Electronic devices such as mobile phones and tablets spur on a scientific race to find smaller and smaller information processing and storage elements. One of the challenges in this race is to reproduce certain magnetic effects at nanometre scale.
An international collaboration of scientists led by researchers from the Universitat Autònoma de Barcelona Department of Physics and the Institut Catala de Nanociencia i Nanotecnologia, and with the participation of the Universitat de Barcelona, has been able to reproduce in particles measuring 10 to 20 nanometres a magnetic phenomenon of great importance in magnetic devices: the antiferromagnetic coupling between layers.
This phenomenon appears when coupling layers of materials with different magnetic properties, which allows controlling the magnetic behaviour of the whole device. This property has very important technological applications. For example, it forms an important part of data reading systems found in hard drives and in the MRAM memories of computers and mobile devices.
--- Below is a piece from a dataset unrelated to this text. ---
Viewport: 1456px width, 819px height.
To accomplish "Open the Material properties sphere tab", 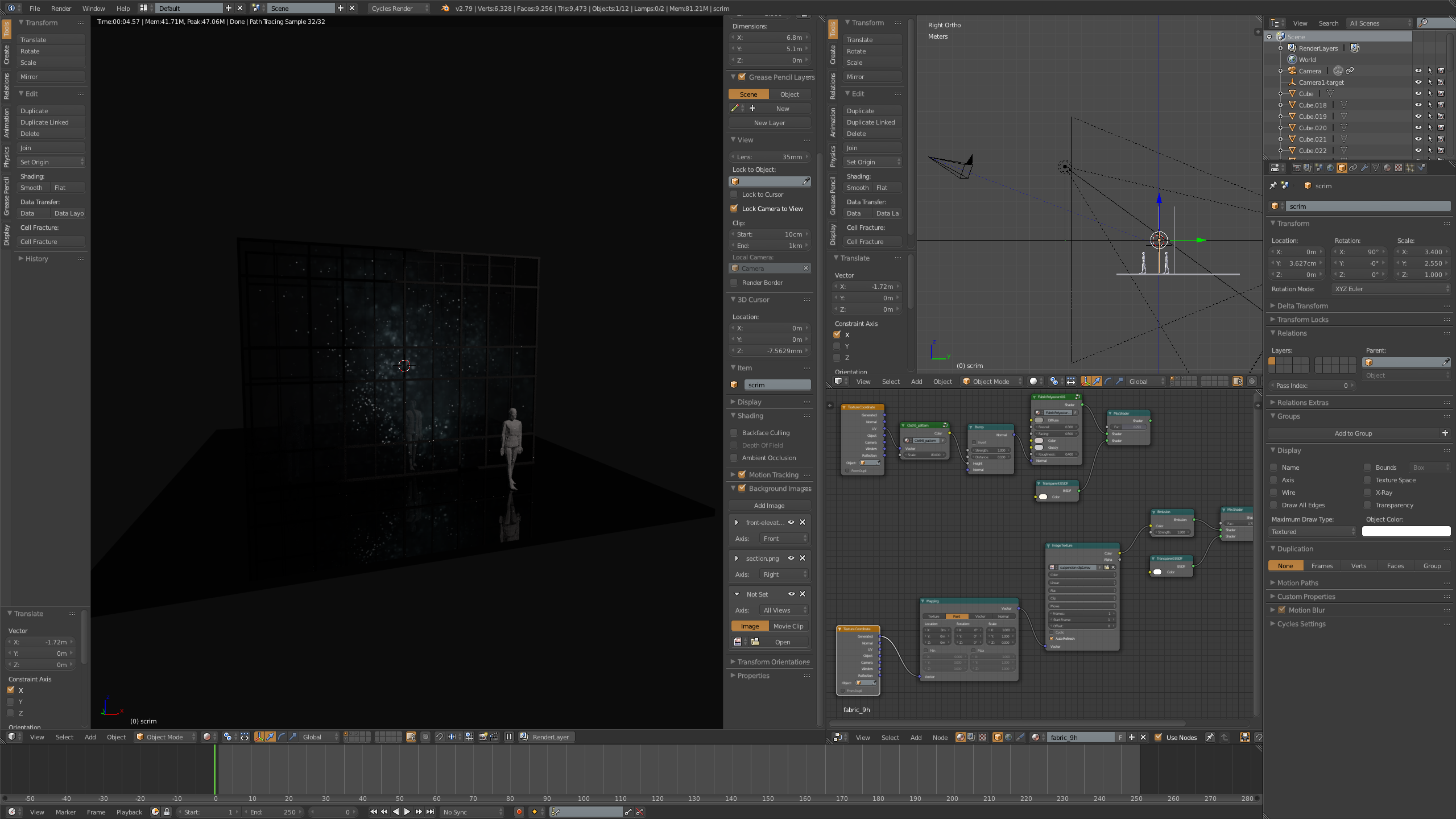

Researchers have managed for the first time to reproduce this phenomenon in nanoscopic materials, measuring a mere few tens of atoms in diameter. They managed to do this by using iron-oxide particles surrounded by a thin layer of manganese-oxide and vice versa: manganese-oxide particles covered by a layer of iron-oxide. The discovery provides an unprecedented control of the magnetic behaviour of nanoparticles, since it permits controlling and easily adjusting their properties without having to manipulate their shape or composition, solely by controlling the temperature and the magnetic fields surrounding it.
"We've been able to reproduce a magnetic behaviour not previously observed in nanoparticles, and this paves the way for miniaturisation up to limits which seemed impossible for magnetic storage and other more sophisticated applications such as spin filters, magnetic codifiers and multi-level recording", explain Josep Nogués, ICREA research professor, and Maria Dolors Baró, professor of Applied Physics.
The research, published today in Nature Communications, included the participation of professors Maria Dolors Baró and Santiago Suriñach from the Department of Physics of the UAB; ICREA research professor Josep Nogués, from the Department of Physics of the UAB and ICN2; researchers from the Department of Inorganic Chemistry and from the Department of Electronics at the University of Barcelona (UB); researchers from the Complutense University of Madrid; the Università degli Studi di Firenze, Italy; the St. Petersburg Nuclear Physics Institute, Russia; the Stockholm University, Sweden; the NCSR in Greece; the Oak Ridge National Laboratory, USA; the Miami University, Ohio, USA; and the Argonne National Laboratory, USA.